EXERCISE GOAL:
Extract all of the entries and give them again, word for word.

[Collected data entries]
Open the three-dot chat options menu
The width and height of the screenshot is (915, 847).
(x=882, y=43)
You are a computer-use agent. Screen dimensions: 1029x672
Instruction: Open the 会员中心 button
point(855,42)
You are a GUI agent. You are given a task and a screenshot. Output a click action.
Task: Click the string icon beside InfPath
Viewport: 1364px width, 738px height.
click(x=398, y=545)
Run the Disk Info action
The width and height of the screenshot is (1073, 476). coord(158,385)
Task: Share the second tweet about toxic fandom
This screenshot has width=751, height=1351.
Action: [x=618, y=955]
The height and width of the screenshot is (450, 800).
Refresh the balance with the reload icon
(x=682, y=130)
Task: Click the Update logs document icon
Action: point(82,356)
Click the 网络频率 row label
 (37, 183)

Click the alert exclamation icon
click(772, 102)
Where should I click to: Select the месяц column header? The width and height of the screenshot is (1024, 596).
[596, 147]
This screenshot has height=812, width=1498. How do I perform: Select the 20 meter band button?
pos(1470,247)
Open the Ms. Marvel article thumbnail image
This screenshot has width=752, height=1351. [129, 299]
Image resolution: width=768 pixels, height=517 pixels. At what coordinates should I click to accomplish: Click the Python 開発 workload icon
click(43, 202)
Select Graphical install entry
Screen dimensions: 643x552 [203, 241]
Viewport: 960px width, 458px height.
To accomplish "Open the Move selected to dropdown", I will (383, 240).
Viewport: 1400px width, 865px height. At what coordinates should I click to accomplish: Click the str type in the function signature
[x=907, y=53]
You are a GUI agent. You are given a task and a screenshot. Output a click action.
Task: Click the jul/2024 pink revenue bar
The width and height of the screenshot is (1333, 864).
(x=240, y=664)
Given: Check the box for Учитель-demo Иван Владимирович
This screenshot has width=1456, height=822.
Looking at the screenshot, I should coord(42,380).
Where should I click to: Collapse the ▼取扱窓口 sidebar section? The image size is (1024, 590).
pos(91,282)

RESPONSE BELOW:
Open the three-dot chat options menu
The width and height of the screenshot is (915, 847).
(x=882, y=43)
You are a computer-use agent. Screen dimensions: 1029x672
Instruction: Open the 会员中心 button
point(855,42)
You are a GUI agent. You are given a task and a screenshot. Output a click action.
Task: Click the string icon beside InfPath
Viewport: 1364px width, 738px height.
click(x=398, y=545)
Run the Disk Info action
The width and height of the screenshot is (1073, 476). coord(158,385)
Task: Share the second tweet about toxic fandom
This screenshot has width=751, height=1351.
Action: [x=618, y=955]
The height and width of the screenshot is (450, 800).
Refresh the balance with the reload icon
(x=682, y=130)
Task: Click the Update logs document icon
Action: point(82,356)
Click the 网络频率 row label
 (37, 183)

Click the alert exclamation icon
click(772, 102)
Where should I click to: Select the месяц column header? The width and height of the screenshot is (1024, 596).
[596, 147]
This screenshot has height=812, width=1498. How do I perform: Select the 20 meter band button?
pos(1470,247)
Open the Ms. Marvel article thumbnail image
This screenshot has width=752, height=1351. [129, 299]
Image resolution: width=768 pixels, height=517 pixels. At what coordinates should I click to accomplish: Click the Python 開発 workload icon
click(43, 202)
Select Graphical install entry
Screen dimensions: 643x552 [203, 241]
Viewport: 960px width, 458px height.
To accomplish "Open the Move selected to dropdown", I will (383, 240).
Viewport: 1400px width, 865px height. At what coordinates should I click to accomplish: Click the str type in the function signature
[x=907, y=53]
You are a GUI agent. You are given a task and a screenshot. Output a click action.
Task: Click the jul/2024 pink revenue bar
The width and height of the screenshot is (1333, 864).
(x=240, y=664)
Given: Check the box for Учитель-demo Иван Владимирович
This screenshot has width=1456, height=822.
Looking at the screenshot, I should coord(42,380).
Where should I click to: Collapse the ▼取扱窓口 sidebar section? The image size is (1024, 590).
pos(91,282)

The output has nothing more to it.